**Work order**
Print the entries below again exactly as they stand, but skip any picture.
*** Exercise data ***
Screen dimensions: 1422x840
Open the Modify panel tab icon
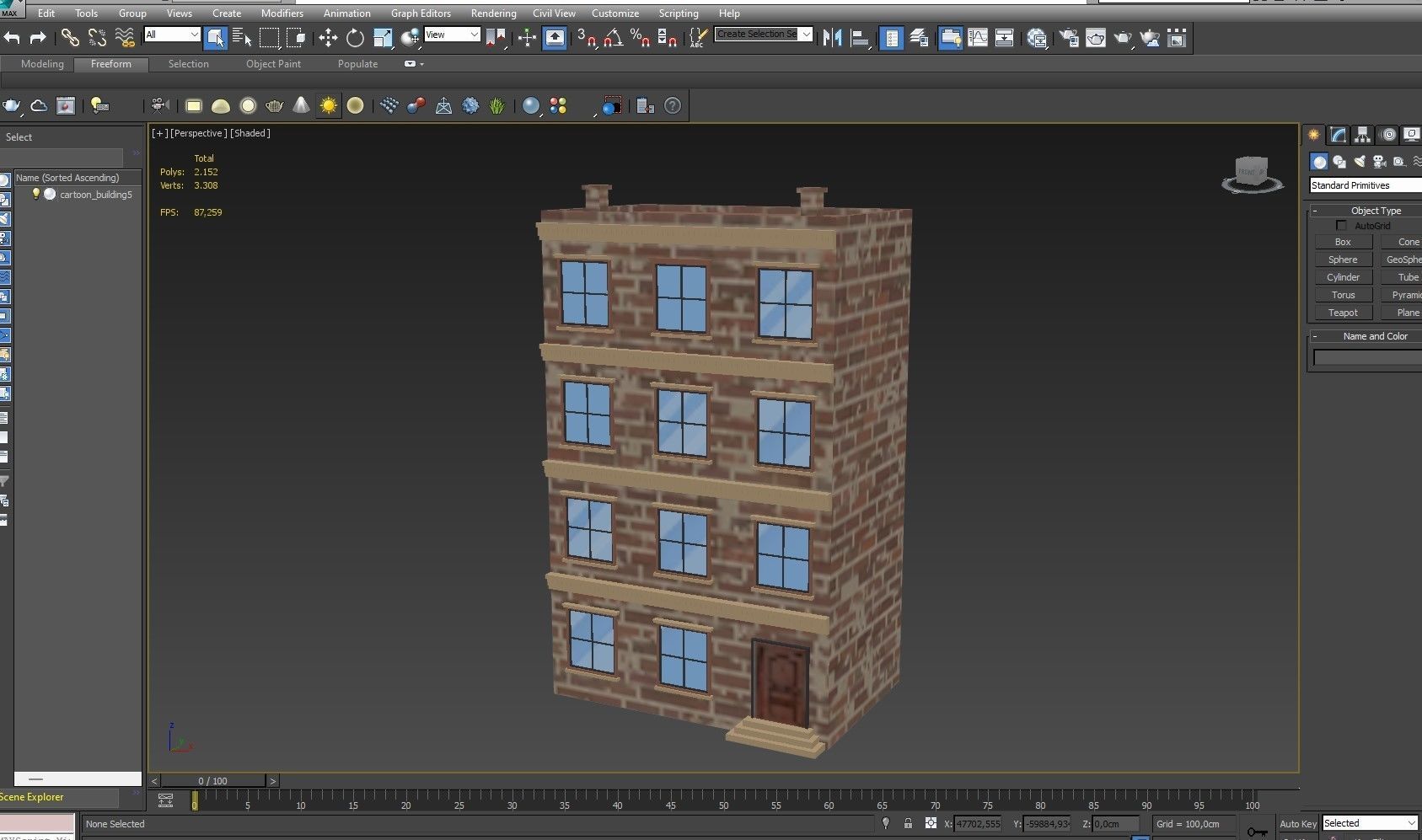pyautogui.click(x=1338, y=135)
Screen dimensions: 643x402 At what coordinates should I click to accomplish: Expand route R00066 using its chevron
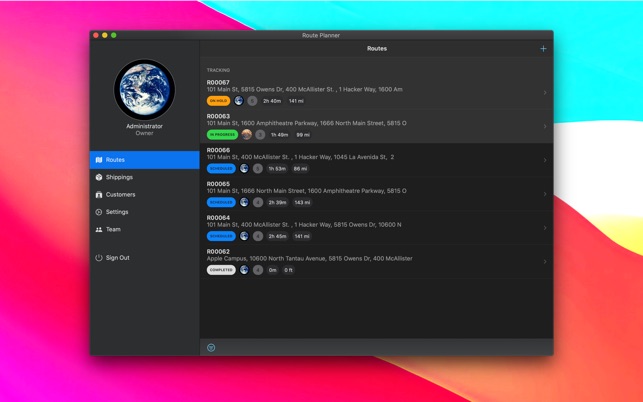(545, 160)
*** End of Exercise data ***
**Solved problem**
Screen dimensions: 1422x840
Open the Modify panel tab icon
pyautogui.click(x=1338, y=135)
Screen dimensions: 643x402 At what coordinates should I click to accomplish: Expand route R00066 using its chevron
(545, 160)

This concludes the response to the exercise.